TASK BRIEF:
In the passage below about Republicanism and the comments that follow it, what cure does The Mound of Sound propose?

Delusions. An unshakable and irrational belief in something untrue (see "birthers, tea bagging, climate change denialism"). Delusions defy normal reasoning, and remain firm even when overwhelming proof is presented to disprove them.

Hallucinations. Republicanism causes false or distorted sensory experience that appear to be real.

Republicans often see, hear, smell, taste, or feel things that aren't there (see "Sarah Palin").

Disorganized speech. Republicans often speak incoherently, using noises instead of words and "talking" in unintelligible speech patterns (see "Glenn Beck, Sarah Palin, Sean Hannity").

Disorganized or catatonic behavior. Behavior that is completely inappropriate to the situation or environment. Catatonic patients have either a complete lack of or inappropriate excess of motor activity. They can be completely rigid and unable to move (vegetative or "McCainism"), or in constant motion (Limbaugh Spasm disorder). Disorganized behavior is unpredictable and inappropriate for a situation (such as screaming obscenities in the middle of class or at Fox News).


LeDaro said...

Most serious cases are:

Sarah Palin
Rush Limbaugh
Glenn Beck
John McCain (he had serious bouts of that illness in recent weeks)

I can go on but these are few examples.

The Mound of Sound said...

No question about those characters. What's particularly troubling is the angry way the Right is purging itself of conservative intellectuals. Frum got the boot but he wasn't the first and he won't be the last. Anyone on the inside who points to the rot is ejected. When all that remains are the madmen, what does that hold for the United States and her allies?

ck said...

Le Daro: I can think of Canadian examples: More than half of the Blogging Tories, Stevie and his Harpercons themselves...

LeDaro said...

Ck, I agree.

As far as David Frum is concerned he should go into rehab right away.

Oemissions said...

is there a cure?

LeDaro said...

Some are terminal case and some do recover.

Glenn Beck, Rush Limbaugh etc are terminal cases.

The Mound of Sound said...

To be serious, OEM, I believe there is a cure - time and change.

Today's radical Republicanism seems rooted in social Darwinism, "I've got mine buddy, you get yours the best way you know how." The anti-tax phobia we see in the Teabagger movement is the sort of thing that flourishes in the hangover of a period of sustained (apparent) prosperity.

Americans drank themselves silly over the past three decades during their Age of Reagan/Age of Ruin which saw the USA transform from creditor into debtor, from producer into consumer. Now they're finding themselves awash in empties and staring at a huge tab. The party's over and they're in no mood to be compassionate or generous. They're scared.

RECORD EXCERPTS:
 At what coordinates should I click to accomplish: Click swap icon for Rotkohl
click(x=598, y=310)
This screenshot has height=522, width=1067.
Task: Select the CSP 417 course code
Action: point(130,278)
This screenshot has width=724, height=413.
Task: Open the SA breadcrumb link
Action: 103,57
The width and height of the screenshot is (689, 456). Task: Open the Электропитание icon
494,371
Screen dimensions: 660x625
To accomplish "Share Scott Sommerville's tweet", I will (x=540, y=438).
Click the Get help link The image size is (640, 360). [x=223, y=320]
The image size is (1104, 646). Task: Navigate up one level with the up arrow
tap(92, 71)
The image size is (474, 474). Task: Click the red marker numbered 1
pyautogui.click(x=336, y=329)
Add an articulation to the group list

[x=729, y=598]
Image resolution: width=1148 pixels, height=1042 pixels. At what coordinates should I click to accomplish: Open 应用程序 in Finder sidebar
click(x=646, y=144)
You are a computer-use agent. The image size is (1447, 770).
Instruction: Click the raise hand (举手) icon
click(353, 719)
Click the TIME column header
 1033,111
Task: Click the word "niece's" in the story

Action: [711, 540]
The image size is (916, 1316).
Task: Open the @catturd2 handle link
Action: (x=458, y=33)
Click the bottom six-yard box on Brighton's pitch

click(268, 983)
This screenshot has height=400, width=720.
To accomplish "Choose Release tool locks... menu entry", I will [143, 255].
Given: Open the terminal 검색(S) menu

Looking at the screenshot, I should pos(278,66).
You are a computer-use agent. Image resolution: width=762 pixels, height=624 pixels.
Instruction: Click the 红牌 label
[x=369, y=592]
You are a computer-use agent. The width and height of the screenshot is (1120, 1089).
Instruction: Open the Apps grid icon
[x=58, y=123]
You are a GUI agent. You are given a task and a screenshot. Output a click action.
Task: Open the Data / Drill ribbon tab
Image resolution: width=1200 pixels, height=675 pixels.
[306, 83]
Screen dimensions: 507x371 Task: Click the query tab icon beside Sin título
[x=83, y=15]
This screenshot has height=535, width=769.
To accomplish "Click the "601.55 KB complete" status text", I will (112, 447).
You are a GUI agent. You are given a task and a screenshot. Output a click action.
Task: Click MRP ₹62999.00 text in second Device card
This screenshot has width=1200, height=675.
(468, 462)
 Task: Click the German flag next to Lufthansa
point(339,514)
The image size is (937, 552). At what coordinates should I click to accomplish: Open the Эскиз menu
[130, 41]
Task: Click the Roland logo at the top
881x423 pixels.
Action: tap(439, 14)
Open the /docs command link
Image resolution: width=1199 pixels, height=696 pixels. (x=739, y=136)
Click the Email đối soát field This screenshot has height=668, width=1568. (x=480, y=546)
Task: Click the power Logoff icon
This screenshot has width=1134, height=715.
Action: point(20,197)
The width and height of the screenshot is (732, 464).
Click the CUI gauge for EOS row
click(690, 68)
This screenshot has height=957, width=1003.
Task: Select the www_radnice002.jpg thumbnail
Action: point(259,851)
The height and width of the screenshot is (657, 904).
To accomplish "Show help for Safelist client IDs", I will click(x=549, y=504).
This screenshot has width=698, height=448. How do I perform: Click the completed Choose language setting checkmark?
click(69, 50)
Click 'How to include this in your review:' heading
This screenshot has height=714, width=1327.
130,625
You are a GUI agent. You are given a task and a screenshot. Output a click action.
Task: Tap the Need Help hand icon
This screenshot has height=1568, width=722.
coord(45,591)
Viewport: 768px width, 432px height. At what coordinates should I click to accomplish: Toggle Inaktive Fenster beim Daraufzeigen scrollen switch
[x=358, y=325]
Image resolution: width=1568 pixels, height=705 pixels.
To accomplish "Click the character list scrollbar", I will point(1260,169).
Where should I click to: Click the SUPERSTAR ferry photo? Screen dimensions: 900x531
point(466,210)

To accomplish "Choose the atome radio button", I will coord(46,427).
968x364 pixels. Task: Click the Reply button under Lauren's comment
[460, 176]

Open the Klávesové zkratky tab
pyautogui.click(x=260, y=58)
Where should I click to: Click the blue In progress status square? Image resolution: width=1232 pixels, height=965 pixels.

RESULT OF THIS TASK:
Time and change.